I often go to the mountain, and just like the sea, it reminds you to be very humble when it comes to deal with nature and activate your wits very quickly when it comes to saving the day.
Like that time we went to bed after a beautiful shiny day and woke up to see our car had vanished under a full meter of snow, the shed were the shovel was supposed to be 100 meters away, the door of the house being frozen and having
The wave of anxiety swallowed us before we even took our tea, that we were not going to take anyway because the water pipes have frozen outside the house.
The key to dealing with the situation was self-control, composure and taking a look around our immediate environment. We could have waited for the snow to melt but we had a sick baby who needed medicine to soothe her teething ache and fever, and it was the same morning we were supposed the drive to the supermarket and buy groceries. The cupboards were empty.
We took a deep deep deep deep breath and geared ourselves up, tucked the screaming baby in her bed, with a warm cover and fetched matches to unfreeze the door lock.
We worked our way through the snow with brooms in the direction of the shed and managed to open it and fetch the shovels. In the meantime, the technical direction of our district managed to send agile snow plows to clear the roads only to stop in front of our car and leave a 3 meters high of snow bank front of it.
We spend the next two hours shoveling like our lives depended on it, hearing our baby scream her fead and anger and pain at the universe while being unable to help.
When finally reached the car, one again we found the lock frozen and we had no match with us. We rattled our brain again and remembered my husband had left a lighter in his coat pocket before stopping cigarettes. It had very few gas inside maybe only enough for one or two attempts. baby girl had stopped yelling in her bed but she kept on calling mamma.

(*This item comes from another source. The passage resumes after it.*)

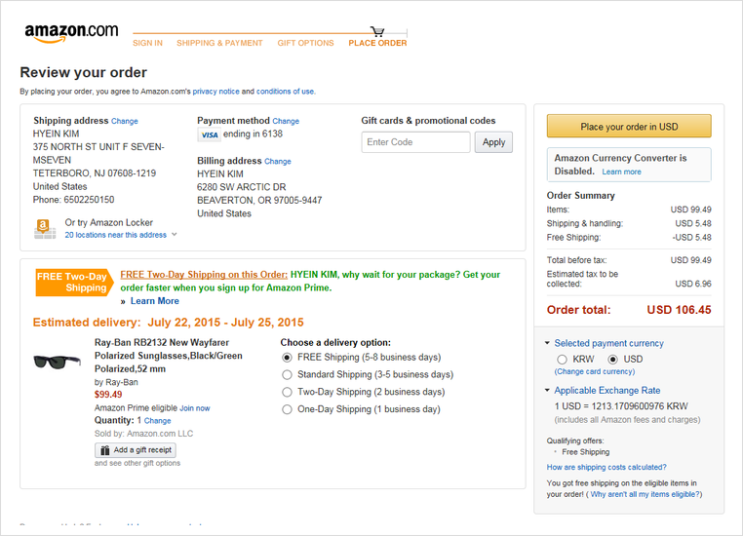Choose Two-Day Shipping delivery option
This screenshot has width=743, height=536.
click(287, 392)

I was torn between tending to my baby’s needs and helping my husband. Hopefully he’s been able to ignate fire right away and open the door and literally throw the suitcase in the back seat, than shovel the snow bank away from the car. I rushed ti get our baby and her favorite cover and plushy and jumped in the car just before snow started to fall again. Only to realize that one of the wipers had frozen and broke from his axis.
Once again, my husband and I looked at each other and started searching our pockets, I did spelunking in my hand bag and found duct tape. I took upon myself to leave the car and fix the wiper while my husband was trying to start the engine, knowing the gas tank was almost empty. Baby girl must have felt the tension because she suddenly became very quiet.
It took three attempts to actually start the car and some more pushing to get it rolling down the alley. That day, I was thankful we had taken the precaution of mounting snow tires because otherwise we would have been stuck for a long time.
We manage to drive very slowly down to the valley, find an open supermarket, buy a new wiper, buy medicine for our daughter and drive back to the city where we lived. Later the radio news reported that people who left just minutes after us got stuck on the roads and had spent multiple days and nights in their car. Because of the complicated geography (mountain + steep narrow roads + trees) , rescue teams had no way to join them, even less send them water or food.
No one died but I do not want to imagine what would have happened if we had not been able to escape at the very last minute.